Written problem 1 |
Answer these about the forum thread on the dual form in Modern Hebrew:
(a) According to the first post, which kinds of words is the dual in Modern Hebrew pretty much limited to?
(b) In the reply, in what variety of Arabic is the dual even used for verbs?
(c) What did the writer of the reply once read an article about?
Written problem 2 |
Could you pick up the forum thread on the Hebrew dual and continue it from its last sentence?

Text extract |
++++++++++++++++++++
# dual form in Modern Hebrew



## refiZ

So, I know in Modern Hebrew, the dual form is pretty much limited to parts of the body and units of time. (+ paamaaym)

Yet, in Arabic, the dual persists, perhaps for everything. (http://www.languageguide.org/arabic/grammar/dual.jsp)

Was there ever a time in Hebrew history where there was a similar situation? Or if it was obligatory?

Would it be wrong or unintelligible if I said, "תלמידיים", "סטודנטיים", "מכוניתיים", or "בירתיים (as in, "two beers")" ?

Mostly a curiosity. Thanks!


----------



## k8an

Yes, in Arabic it is used for all nouns. In Classical Arabic it is even used for verbs (not in any dialects though). 

I once read an article about the lack of this in Hebrew. Apparently it never existed to such an extent, or it disappeared very early on.
++++++++++++++++++++
Recorded data |
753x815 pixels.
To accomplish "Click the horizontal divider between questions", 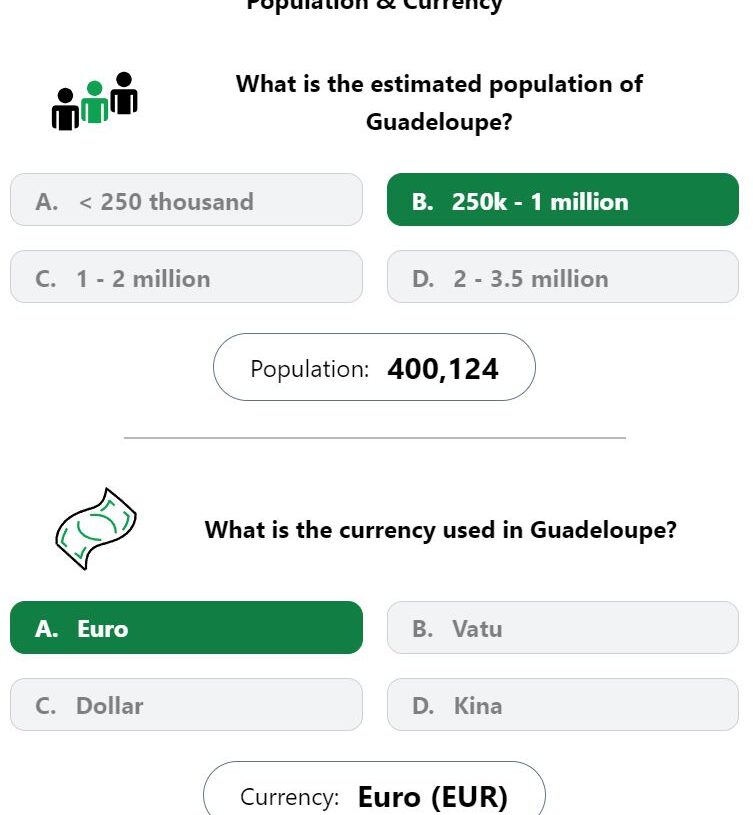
++++++++++++++++++++
Output 1 |
(a) Parts of the body and units of time (plus paamaaym).
(b) Classical Arabic.
(c) The lack of this in Hebrew.

Output 2 |
I can't find the article so I could be wrong, but this is what I have read.


----------



## k8an

And yes, those dual words look very very strange and incorrect. 

You can use פעמיים, שעתיים, יומיים, חודשיים, שנתיים.

As you said, most of the other dual forms are for body parts.


----------



## arbelyoni

In many cases, the dual form is used as the plural ("pseudo-dual"):
Body parts - עינים, אוזניים, שיניים, ידיים, רגליים... (this table has three legs: לשולחן זה יש שלוש רגליים)
Garments - גרביים, נעליים, מכנסיים, משקפיים, מגפיים
And other words: כלאיים, ביניים, שוליים

Some words exist only in the dual form ("duale tantum"): בינתיים, חמוקיים, ירכתיים, מים, שמיים, צהריים, מאזניים, מלקחיים
Read more here.

The only "pure" dual forms that are still prevalent in Modern Hebrew are used for expressions of time and number: שעתיים, יומיים, שנתיים, מאתיים, אלפיים, פעמיים...


> Would it be wrong or unintelligible if I said, "תלמידיים", "סטודנטיים", "מכוניתיים", or "בירתיים (as in, "two beers")" ?


The dual form is non-productive in Modern Hebrew, so while "תלמידיים", "סטודנטיים", "מכוניתיים" and "בירתיים" are technically correct, they sound forced and unnatural. You may use them in a very formal speech, or for comic purposes.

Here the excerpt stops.